** START OF GIVEN RECORDS **

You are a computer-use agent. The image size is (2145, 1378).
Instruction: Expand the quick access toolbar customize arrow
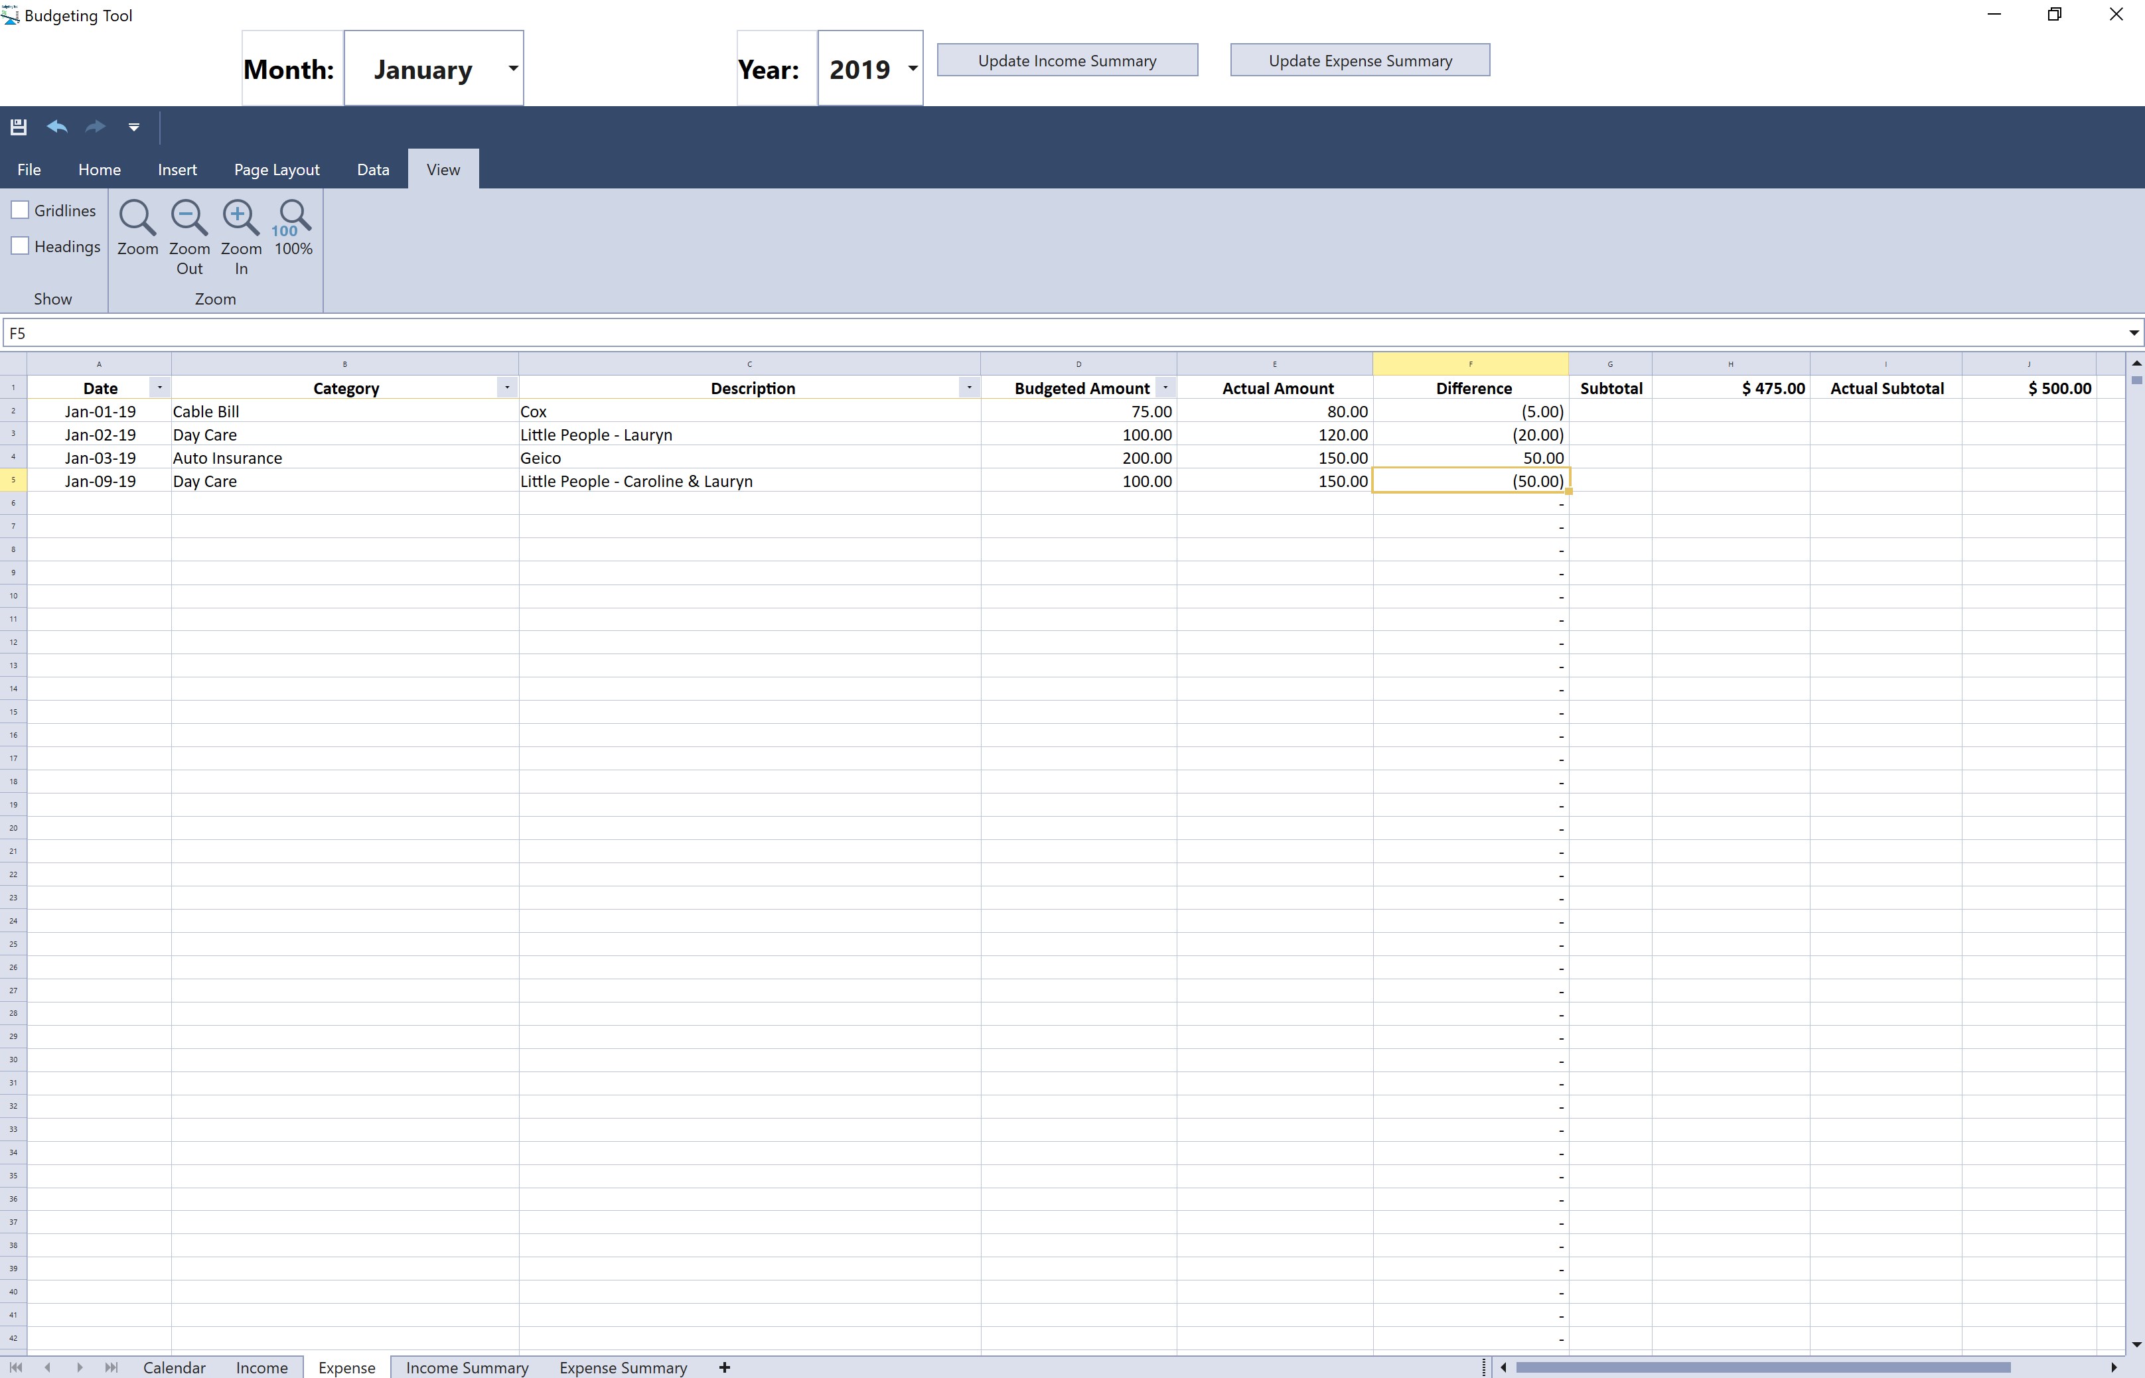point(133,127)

** END OF GIVEN RECORDS **
** START OF GIVEN RECORDS **

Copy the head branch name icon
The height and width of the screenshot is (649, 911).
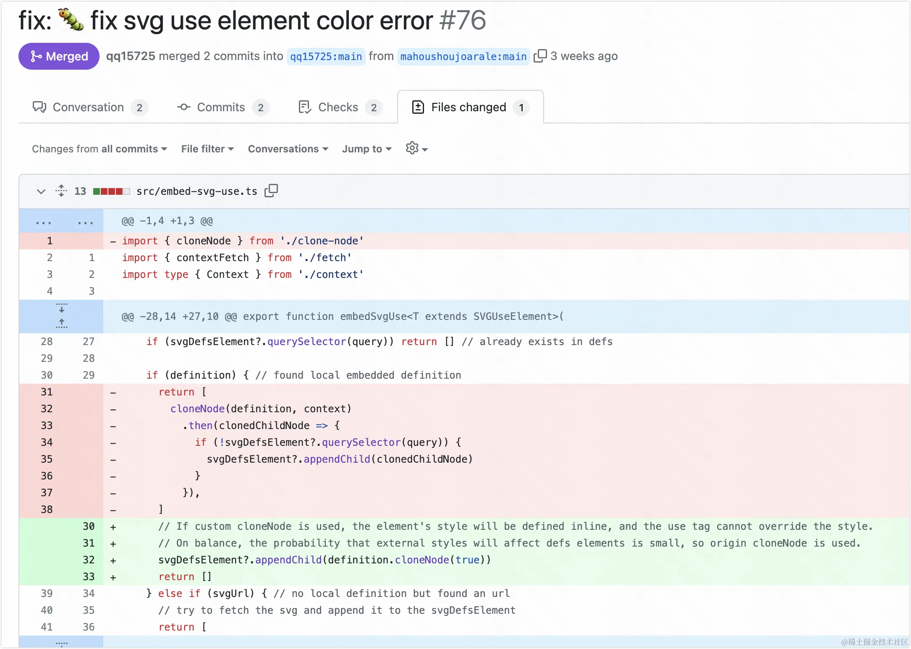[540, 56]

** END OF GIVEN RECORDS **
** START OF GIVEN RECORDS **

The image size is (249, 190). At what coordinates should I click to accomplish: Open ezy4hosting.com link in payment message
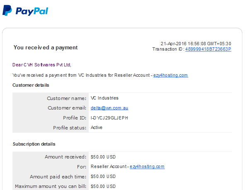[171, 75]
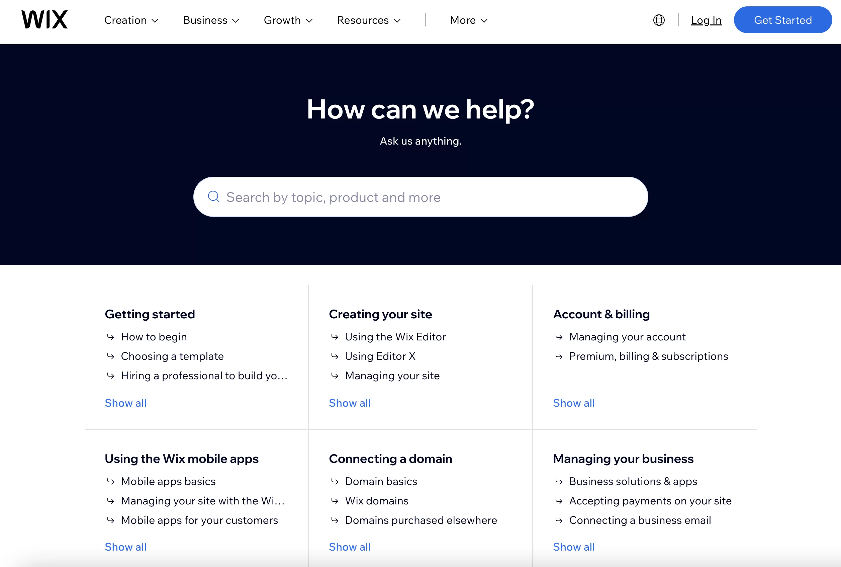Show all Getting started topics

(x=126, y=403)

** END OF GIVEN RECORDS **

▶ WHAT THE EXERCISE ASKS
Please give as a Markdown table, with columns headed Row and Line, everything in the data from the line that contains "The image size is (249, 190)." down to the line that contains "(x=126, y=403)", both included. Leave out blank lines and pictures.

▶ WRITTEN ANSWER
| Row | Line |
|---|---|
| 1 | The image size is (249, 190). At what coordinates should I click to accomplish: Open ezy4hosting.com link in payment message |
| 2 | [171, 75] |
| 3 | Show all Getting started topics |
| 4 | (x=126, y=403) |